## Start

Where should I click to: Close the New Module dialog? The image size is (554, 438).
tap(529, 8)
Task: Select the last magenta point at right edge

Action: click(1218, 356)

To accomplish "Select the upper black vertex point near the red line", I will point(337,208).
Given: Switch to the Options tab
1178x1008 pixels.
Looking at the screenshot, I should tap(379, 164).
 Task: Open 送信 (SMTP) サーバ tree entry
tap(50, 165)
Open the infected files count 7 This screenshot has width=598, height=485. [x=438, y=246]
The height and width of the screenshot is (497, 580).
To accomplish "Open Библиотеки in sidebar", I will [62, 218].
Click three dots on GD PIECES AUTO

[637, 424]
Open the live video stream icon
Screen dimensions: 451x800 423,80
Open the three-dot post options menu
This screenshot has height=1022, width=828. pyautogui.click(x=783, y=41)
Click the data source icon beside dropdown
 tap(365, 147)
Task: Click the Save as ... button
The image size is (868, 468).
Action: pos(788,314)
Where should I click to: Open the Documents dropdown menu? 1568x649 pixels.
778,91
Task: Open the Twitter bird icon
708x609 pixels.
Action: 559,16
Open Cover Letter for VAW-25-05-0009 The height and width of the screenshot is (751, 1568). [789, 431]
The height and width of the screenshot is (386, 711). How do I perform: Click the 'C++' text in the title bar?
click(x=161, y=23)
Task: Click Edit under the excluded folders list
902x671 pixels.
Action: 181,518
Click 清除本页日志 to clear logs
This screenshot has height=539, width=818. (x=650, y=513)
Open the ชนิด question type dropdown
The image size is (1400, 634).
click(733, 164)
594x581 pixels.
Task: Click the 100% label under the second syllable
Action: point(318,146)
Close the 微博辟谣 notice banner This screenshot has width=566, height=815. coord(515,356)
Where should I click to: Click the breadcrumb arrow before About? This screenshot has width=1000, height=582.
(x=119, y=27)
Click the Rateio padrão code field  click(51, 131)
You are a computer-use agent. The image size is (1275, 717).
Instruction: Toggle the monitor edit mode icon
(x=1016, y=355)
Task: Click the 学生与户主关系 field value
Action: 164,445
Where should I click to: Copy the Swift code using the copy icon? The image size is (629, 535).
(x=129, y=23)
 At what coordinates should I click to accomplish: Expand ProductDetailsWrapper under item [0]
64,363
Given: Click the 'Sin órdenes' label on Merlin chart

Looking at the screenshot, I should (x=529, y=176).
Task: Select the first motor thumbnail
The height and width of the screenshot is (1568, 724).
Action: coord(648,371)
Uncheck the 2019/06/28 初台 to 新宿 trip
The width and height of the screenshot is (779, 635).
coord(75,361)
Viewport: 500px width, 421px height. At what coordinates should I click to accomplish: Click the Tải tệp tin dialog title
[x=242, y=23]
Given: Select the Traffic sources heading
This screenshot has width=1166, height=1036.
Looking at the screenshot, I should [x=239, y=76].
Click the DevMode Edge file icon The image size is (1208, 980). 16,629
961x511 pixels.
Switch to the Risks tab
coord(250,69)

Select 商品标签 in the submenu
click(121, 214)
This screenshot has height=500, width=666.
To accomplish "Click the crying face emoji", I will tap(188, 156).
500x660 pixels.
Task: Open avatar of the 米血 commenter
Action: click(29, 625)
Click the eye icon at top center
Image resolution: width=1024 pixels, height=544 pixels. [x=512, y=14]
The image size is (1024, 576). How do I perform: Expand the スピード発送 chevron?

## End

§ **Instructions to follow**: Can you reproduce the records from the start through the line containing "Action: 559,16", swapping "dropdown" for "drop-down" and leaving everything else unchanged?

§ **Solution to this exercise**:
Where should I click to: Close the New Module dialog? The image size is (554, 438).
tap(529, 8)
Task: Select the last magenta point at right edge

Action: click(1218, 356)

To accomplish "Select the upper black vertex point near the red line", I will point(337,208).
Given: Switch to the Options tab
1178x1008 pixels.
Looking at the screenshot, I should tap(379, 164).
 Task: Open 送信 (SMTP) サーバ tree entry
tap(50, 165)
Open the infected files count 7 This screenshot has width=598, height=485. [x=438, y=246]
The height and width of the screenshot is (497, 580).
To accomplish "Open Библиотеки in sidebar", I will [62, 218].
Click three dots on GD PIECES AUTO

[637, 424]
Open the live video stream icon
Screen dimensions: 451x800 423,80
Open the three-dot post options menu
This screenshot has height=1022, width=828. pyautogui.click(x=783, y=41)
Click the data source icon beside drop-down
 tap(365, 147)
Task: Click the Save as ... button
The image size is (868, 468).
Action: pos(788,314)
Where should I click to: Open the Documents drop-down menu? 1568x649 pixels.
778,91
Task: Open the Twitter bird icon
708x609 pixels.
Action: 559,16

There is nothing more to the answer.